Information ▸
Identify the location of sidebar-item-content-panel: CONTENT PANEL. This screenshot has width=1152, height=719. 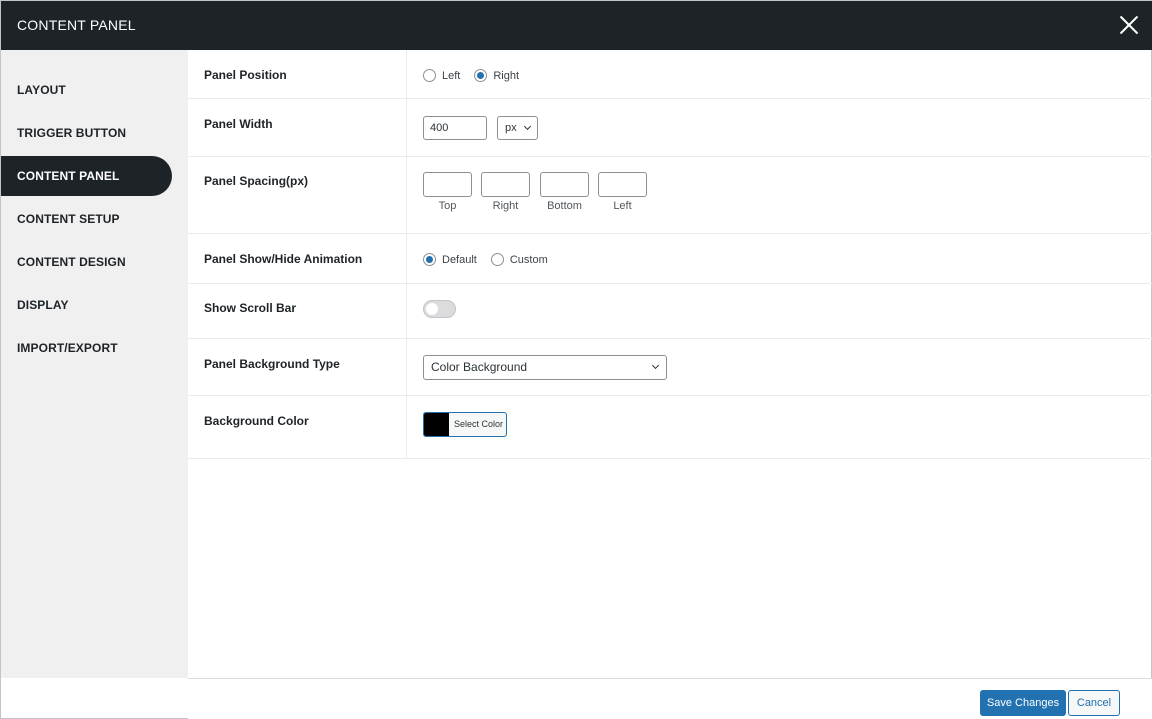
(86, 176).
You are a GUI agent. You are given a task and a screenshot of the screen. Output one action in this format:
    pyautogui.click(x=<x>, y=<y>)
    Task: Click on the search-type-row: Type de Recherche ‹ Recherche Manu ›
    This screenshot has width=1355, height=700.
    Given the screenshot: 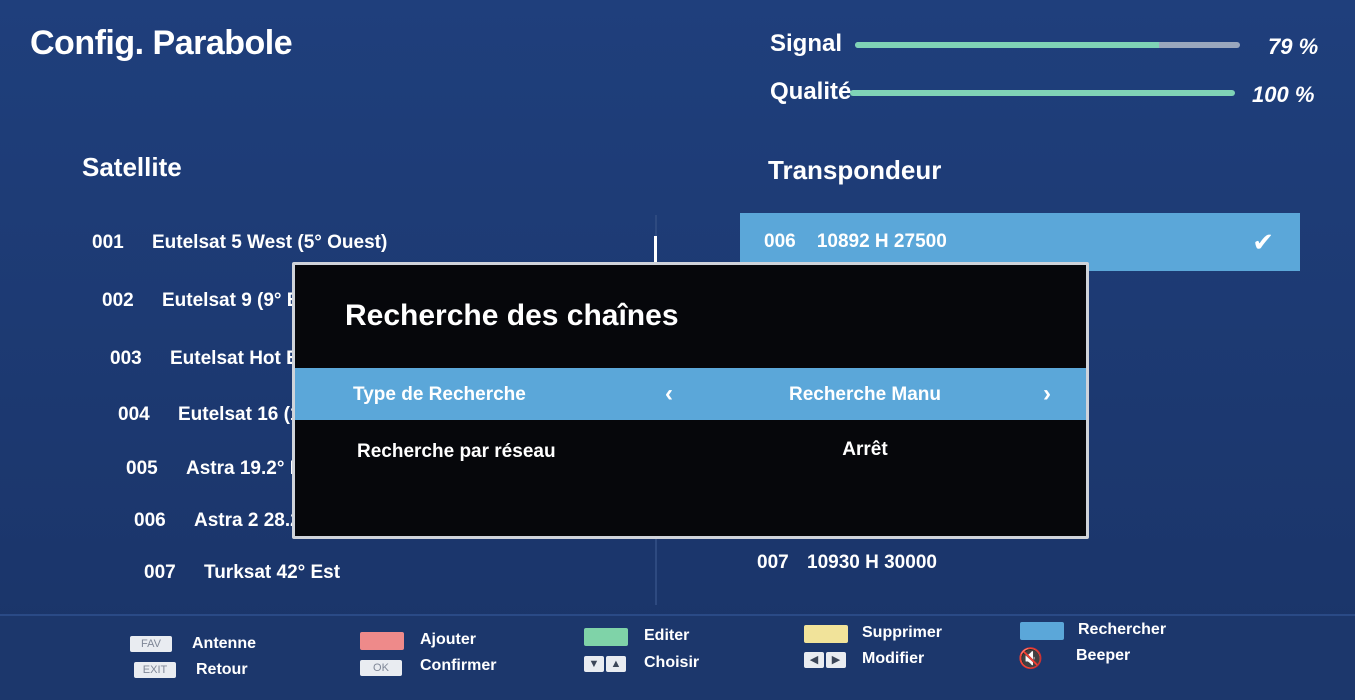 What is the action you would take?
    pyautogui.click(x=690, y=394)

Directions for this task ▸ Extract the lines from the items above, starting with the line that contains "You are a GUI" and going through the line that contains "This screenshot has width=1355, height=700.", and reproduce them without any change.

Exercise answer ▸
You are a GUI agent. You are given a task and a screenshot of the screen. Output one action in this format:
    pyautogui.click(x=<x>, y=<y>)
    Task: Click on the search-type-row: Type de Recherche ‹ Recherche Manu ›
    This screenshot has width=1355, height=700.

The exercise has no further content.